This market history is available to AMMpro subscribers. Parts of it were published in The Art Newspaper in 2012. This is an expanded version published here in that year (republished Feb 28, 2017). Sign up for AMMpro here.
When ArtPrice published its top 50 European Contemporary artists earlier the Spring oof 2012, it was not surprising to see Damien Hirst ranked first but it was something of a wake-up call to see Spanish painter Miquel Barceló sitting in the second spot. Barceló, who had an extraordinary year on the auction market in 2011, had sold €12.8m (more than $20m.) That was slightly more than Anselm Kiefer and substantially more than Peter Doig, Urs Fischer, Andreas Gursky and Maurizio Cattelan—all of whom receive far more press attention.
Barceló’s moment in the market sun did not come after a steady rise in prices and growing number of works on offer—but in a rush of record-setting sales. The painter’s 2011 auction turnover was twenty times the prior year’s sales and double his prior peak year in 2007.

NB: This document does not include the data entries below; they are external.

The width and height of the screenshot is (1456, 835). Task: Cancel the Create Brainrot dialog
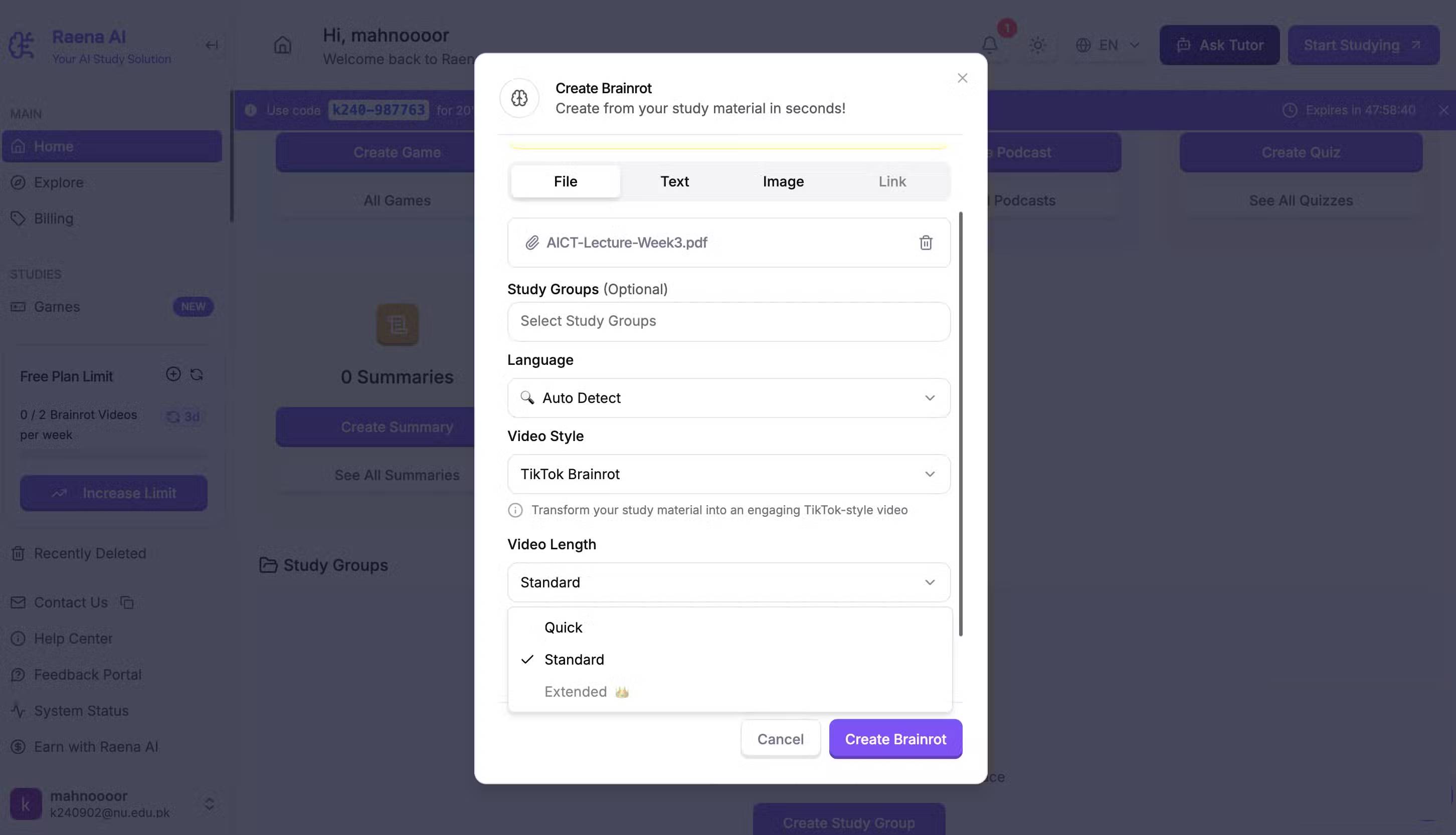coord(781,739)
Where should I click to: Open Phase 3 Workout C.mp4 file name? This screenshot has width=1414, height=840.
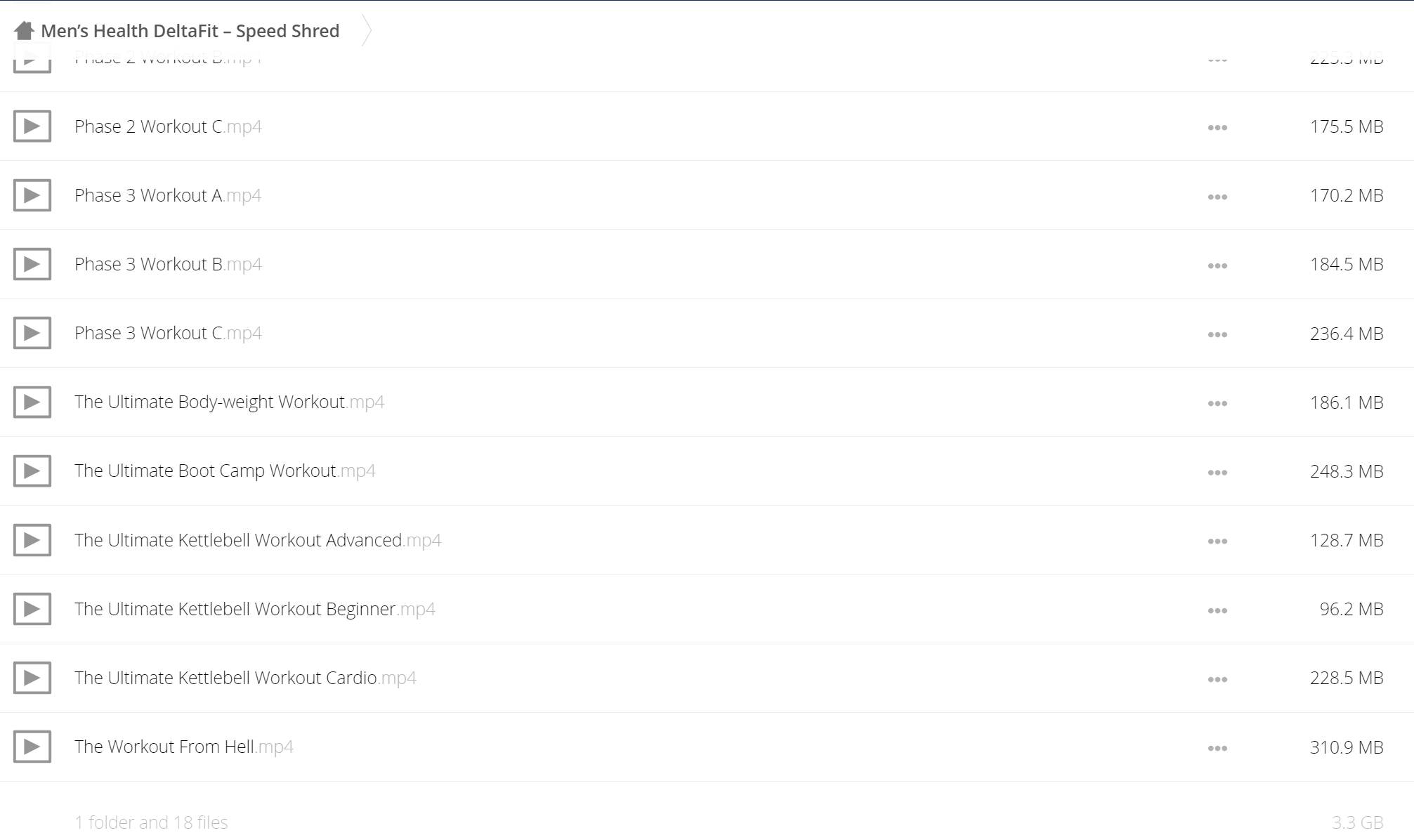tap(168, 333)
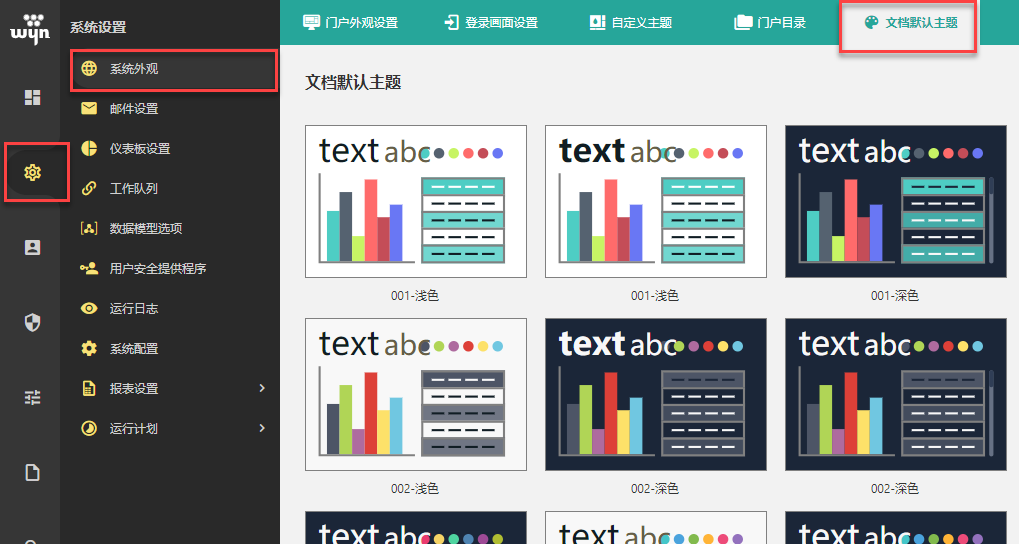Click the Wyn logo icon
This screenshot has height=544, width=1019.
[x=30, y=27]
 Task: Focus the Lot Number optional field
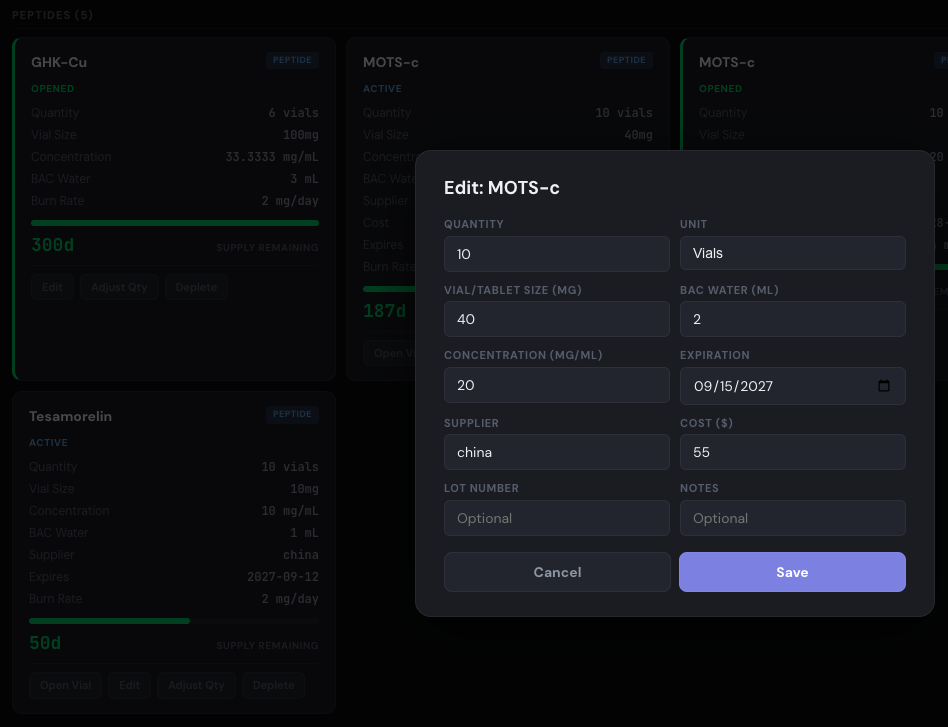pyautogui.click(x=557, y=518)
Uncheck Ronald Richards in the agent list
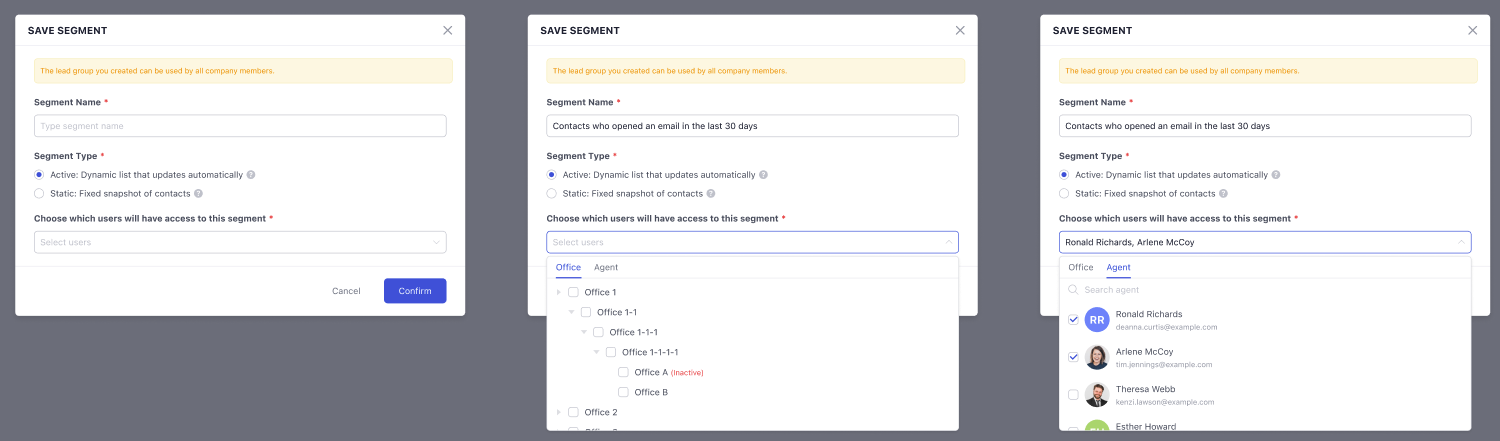 click(1073, 320)
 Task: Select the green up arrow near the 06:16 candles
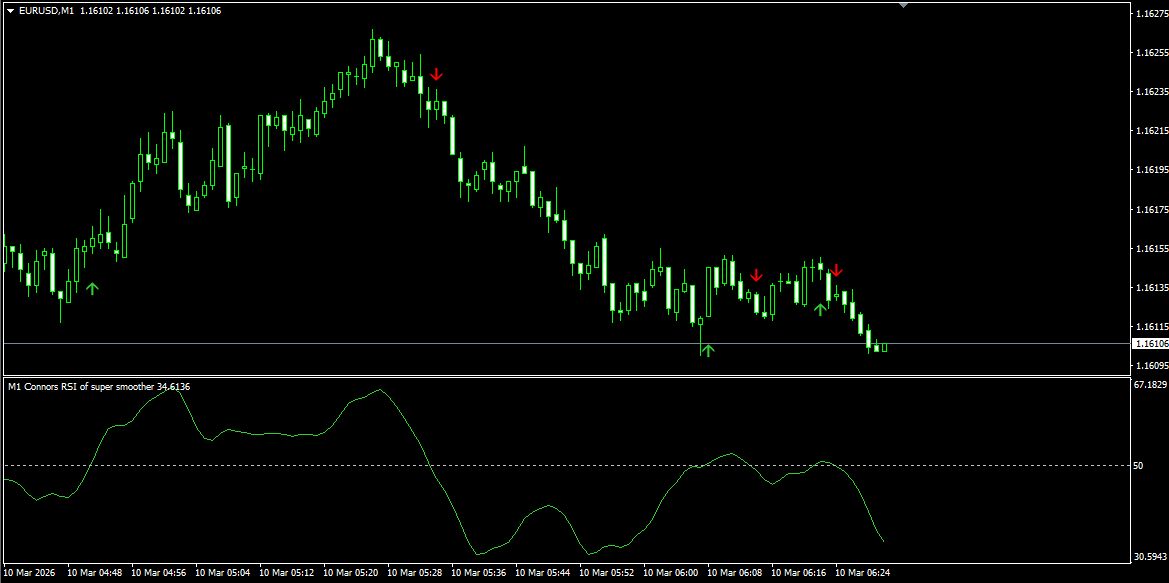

Although a record setting $1.4 million was paid at Christie’s in London during an earlier market rush in 2002—and similar prices were achieved at Christie’s sale in Madrid in 2006 and a Phillips London sale in June of 2007—it was not until 2011 that Barceló’s market set up to run from $2 million to a peak of $6 million last June followed by strong sales that confirmed these new prices were no fluke.
“I think the most important European collectors,” observes Beatriz Ordovas, the Christie’s specialist who played an important role in this growth, “they want to have a major Barceló painting in their collection and they’re going for the best.”